71-Year-Old Woman Faces Drug Charges Great-Grandmother Accused Of Selling Crack Cocaine
Spokane prosecutors have charged a 71-year-old great-grandmother with selling crack cocaine, making her the oldest person in the county currently facing felony drug charges.
Authorities accuse Arctura Warfield of selling $50 worth of crack cocaine to a police informant on April 17, 1996.
Though she has no criminal record in Spokane County, police say Warfield is an active member of a drug-dealing family that operated out of her East Central home.
Warfield’s son, 47-year-old Earnest Finnie, was sentenced in March to a 42-month prison term for selling crack to the same informant at about the same time.
His son, Earnest Finnie Jr., 20, awaited a verdict Thursday in Superior Court after standing trial on a crack-dealing charge.
Prosecutors offered Warfield a two-year prison term in exchange for pleading guilty.
If she goes to trial instead, they’re threatening to charge Warfield as an accessory in the two other sales her son and grandson were charged with. They say on those occasions she took money, then got her son or grandson to hand over the drugs.
Warfield denies taking part in any crack sales. Her trial is set for Oct. 6.
Her attorney, Lorraine Parlange, has refused the plea bargain, saying, “We are contesting all the facts in this case.”
Parlange said she’s amazed that prosecutors and police claim Warfield and her relatives were running a major drug house.
“If this was such a big family of drug dealers, how could they search the house the day of the ‘sale’ and find nothing there?” Parlange asked.
Deputy Prosecutor Sharon Aizer declined to comment on the case, saying she wants to avoid prejudicing potential jurors.
Warfield, her son and grandson were all arrested last year after police said they arranged several “controlled buys” at Warfield’s home last April.
In all three cases, prosecutors are relying on the testimony of informant J.D. Bailey, a former cocaine addict who has been paid $50 per drug buy he arranges. Bailey acknowledged his past drug use and informant work during Earnest Finnie Jr.’s trial this week.

▸ **WHAT YOU NEED TO DO**
Copy the passage of the article on the 71-year-old woman's drug charges from "If she goes" to "prejudicing potential jurors.", substituting "Arctura Warfield" for each "Warfield". The lines after this point have no connection to the article.

▸ **DATA TO EXAMINE**
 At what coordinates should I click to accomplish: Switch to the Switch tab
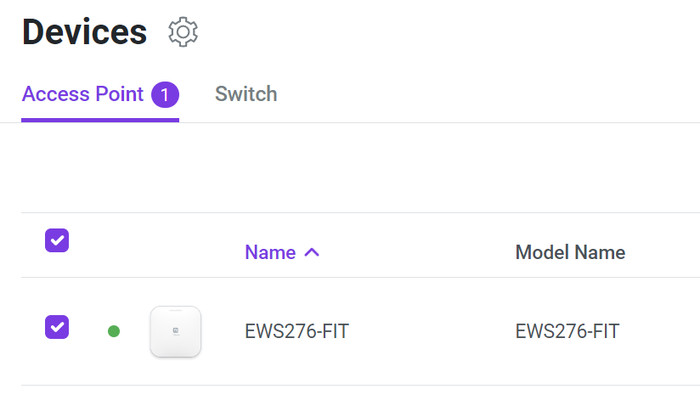click(246, 95)
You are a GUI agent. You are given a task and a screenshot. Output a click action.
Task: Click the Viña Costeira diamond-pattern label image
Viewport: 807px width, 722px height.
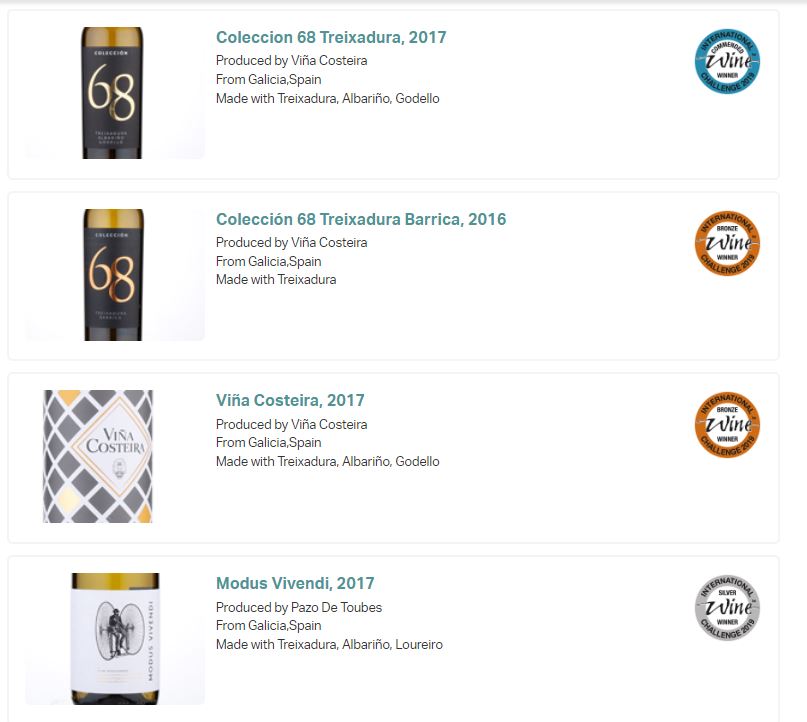[98, 456]
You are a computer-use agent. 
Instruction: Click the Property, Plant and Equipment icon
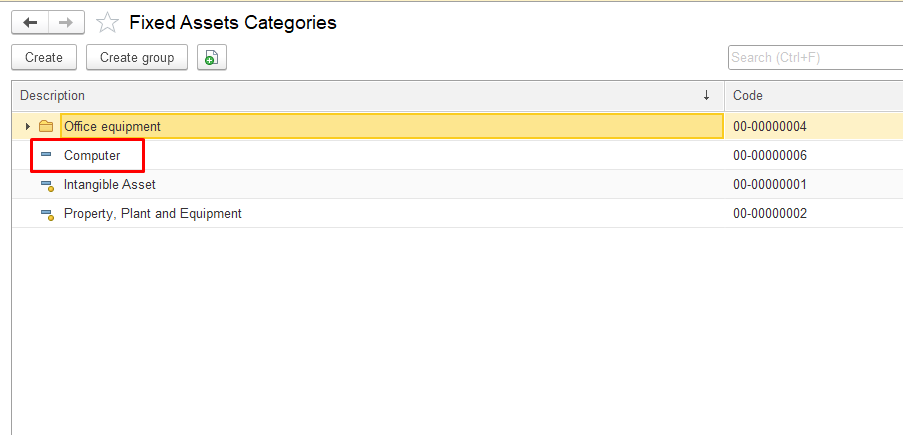pos(46,214)
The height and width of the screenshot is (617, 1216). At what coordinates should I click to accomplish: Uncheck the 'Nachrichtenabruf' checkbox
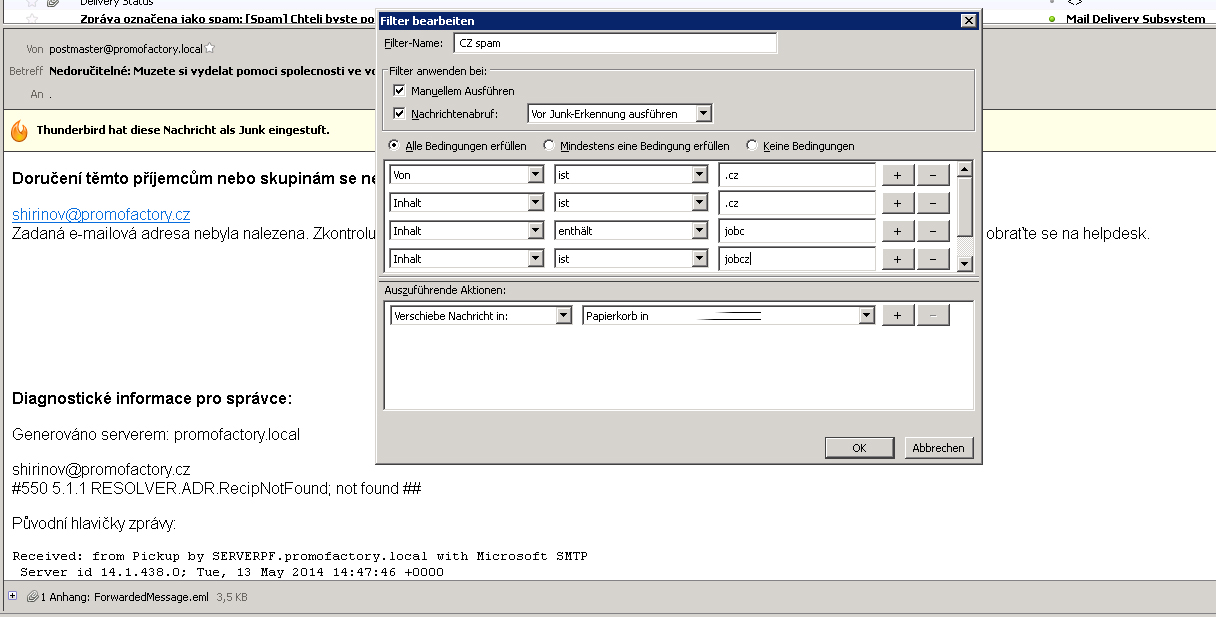(400, 114)
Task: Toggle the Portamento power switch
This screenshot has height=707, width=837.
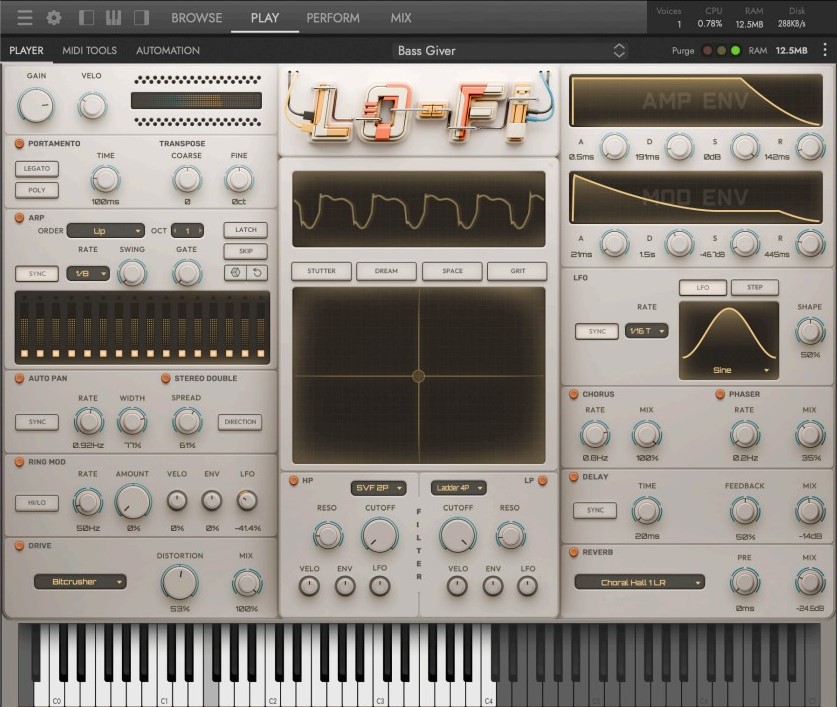Action: (x=19, y=144)
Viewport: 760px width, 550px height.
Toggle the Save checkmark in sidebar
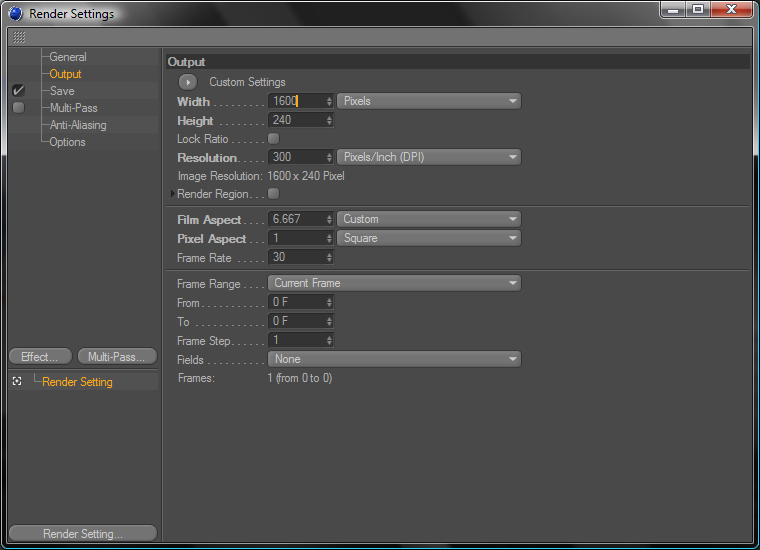(18, 91)
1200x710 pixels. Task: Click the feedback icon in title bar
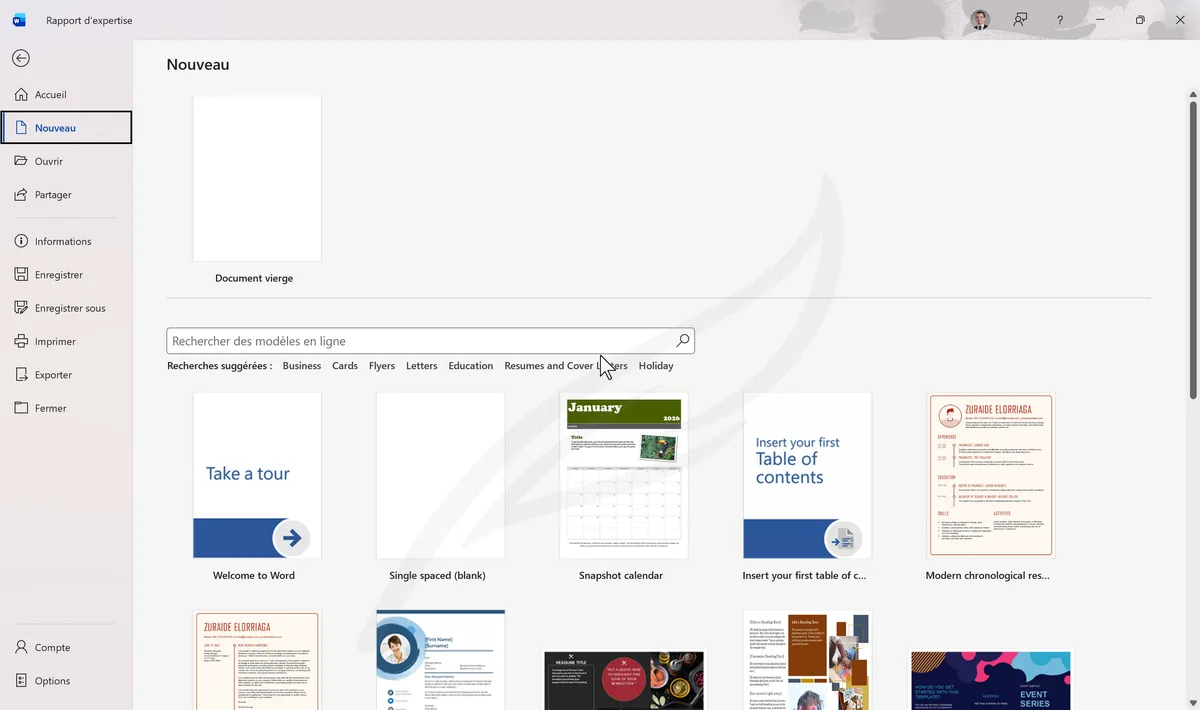point(1020,20)
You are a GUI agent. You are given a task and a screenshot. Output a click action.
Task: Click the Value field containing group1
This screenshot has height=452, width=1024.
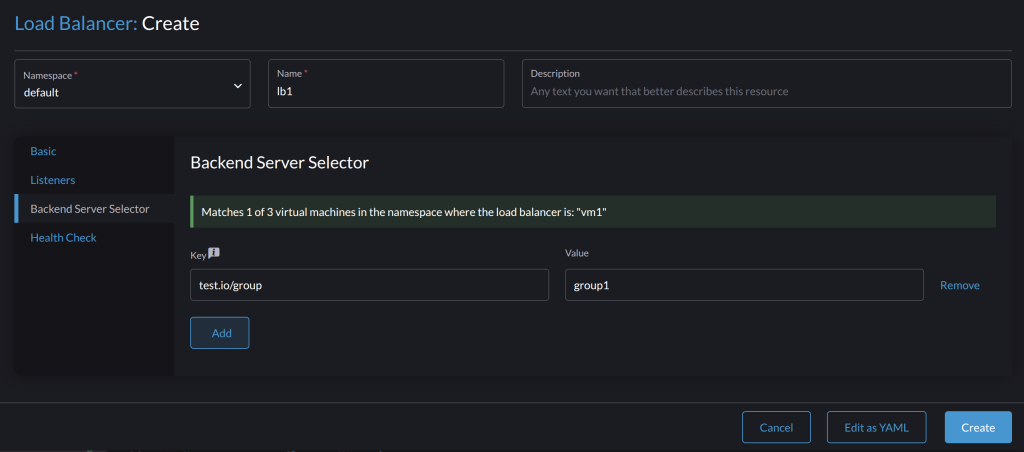(743, 285)
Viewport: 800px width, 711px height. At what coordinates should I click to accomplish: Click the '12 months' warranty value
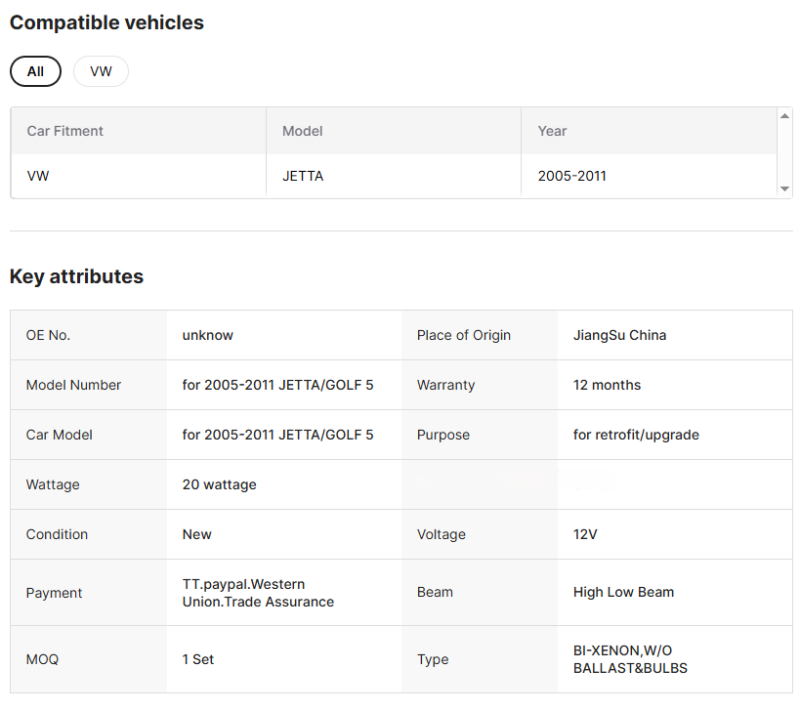(607, 385)
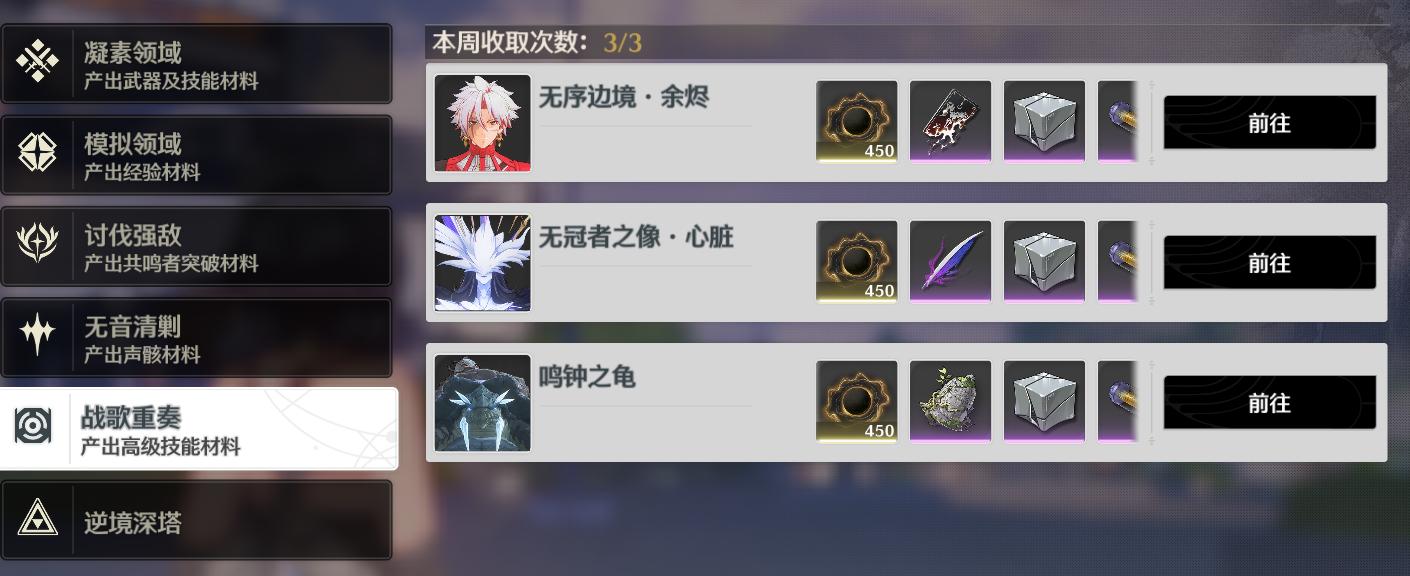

▸ **TASK RESULT**
If she goes to trial instead, they’re threatening to charge Arctura Warfield as an accessory in the two other sales her son and grandson were charged with. They say on those occasions she took money, then got her son or grandson to hand over the drugs.
Arctura Warfield denies taking part in any crack sales. Her trial is set for Oct. 6.
Her attorney, Lorraine Parlange, has refused the plea bargain, saying, “We are contesting all the facts in this case.”
Parlange said she’s amazed that prosecutors and police claim Arctura Warfield and her relatives were running a major drug house.
“If this was such a big family of drug dealers, how could they search the house the day of the ‘sale’ and find nothing there?” Parlange asked.
Deputy Prosecutor Sharon Aizer declined to comment on the case, saying she wants to avoid prejudicing potential jurors.